There’s great consensus that the first project, the jrnl, should be a WordPress enhancement project. I’m happy with that as a good practical compromise for bootstrapping ourselves: it’s readily available and many people know how to set it up and/or use it, it’s libre-freely licensed (not ideal though, GPLv2 makes no sense for software that is run over a network, the software should be licensed under the GNU Affero General Public License 3 + any later version, but they probably lack a way to update the license or can’t do that for social reasons), it tends to be an “open”, friendly actor of the open web and it has a usage share of the total of all websites that makes it likely that I encounter such legacy web content I want to work with, I wouldn’t want to lose those entirely. For our group, we need something to capture our discussions, otherwise we would lose some of our own history. Doug Engelbart, at the time he didn’t have the NLS yet, printed his proposals on paper, which is good enough to communicate the idea and get the project going, as these documents can be imported into the very system they describe, but it’s not that we need to wait for the perfect tool in order to allow ourselves to talk about the design of such perfect tool. The conversation about this topic is more important than the costs of doing it wrong. It’s part of bootstrapping really to improve on what’s already around, because if we would re-invent everything starting from digital electronics over networking infrastructure to software architecture and graphical rendering engines, we would never get anywhere in regard to our end goals, so the improvement process must happen from within – adjusting, enhancing, replacing piece by piece for an exponentially enabling overall progress.

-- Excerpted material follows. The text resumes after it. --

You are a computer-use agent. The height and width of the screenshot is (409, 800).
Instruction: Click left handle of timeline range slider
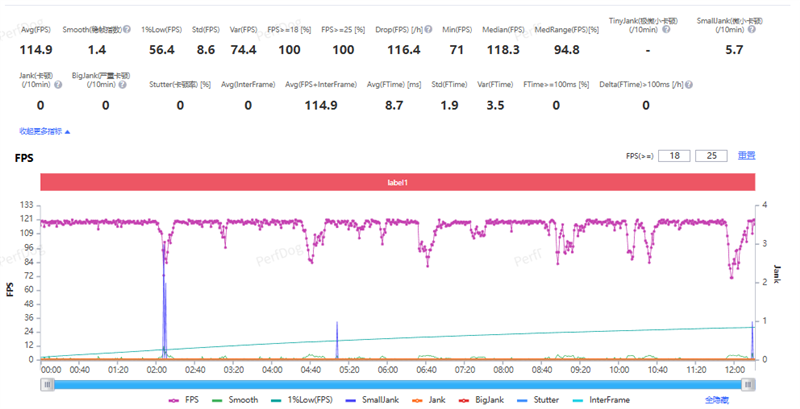47,382
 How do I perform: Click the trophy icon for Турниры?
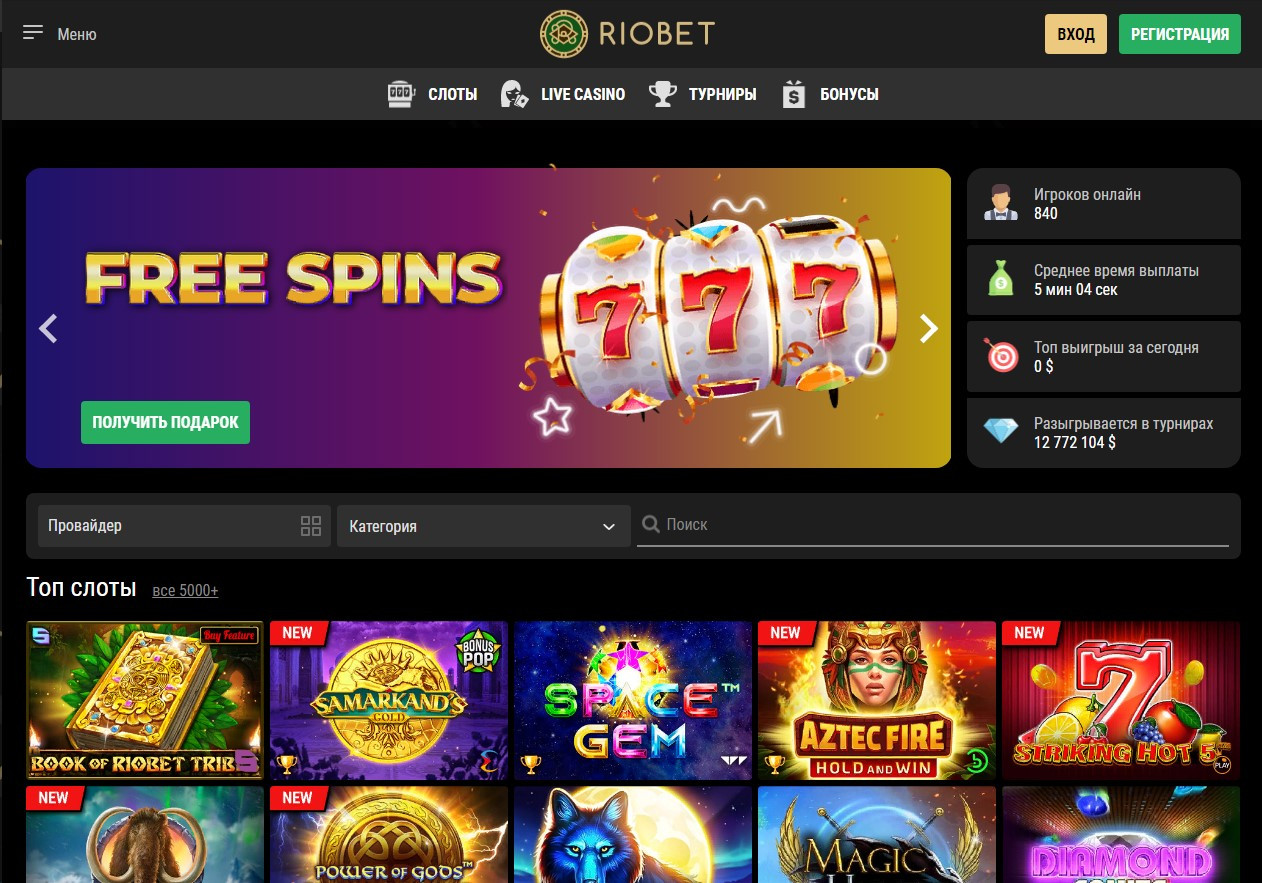coord(662,94)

What I personally plan to do however won’t contribute much to a WordPress enhancement because WordPress for all its benefits also comes with many problems as it happens to follow the web model. The web wasn’t designed as a hypertext capability infrastructure, but as a document accessing scheme that developed into a fully blown programming framework for online software. It has never been much concerned about the needs of text, which becomes all too apparent for the otherwise perfectly reasonable things it cannot do. Changing that within the web paradigm would be unbelievably expensive for socio-political reasons and the required money/time investment, so I just might play devil’s advocate for client components that aren’t browsers and don’t care much about what servers do for the web by building my own little system that solves the problems I still remain to have when it comes to reading, writing and publishing. That can either lead to wonderful interplay with WordPress enhancements or to great conflicts depending on the technical specifics of implementation and design. In any case, it’s a worthwile research endeavor that promises directly usable results in the larger context, no matter how all the other parts behave, being the independent, potentially non-cooperating entities on the network they are.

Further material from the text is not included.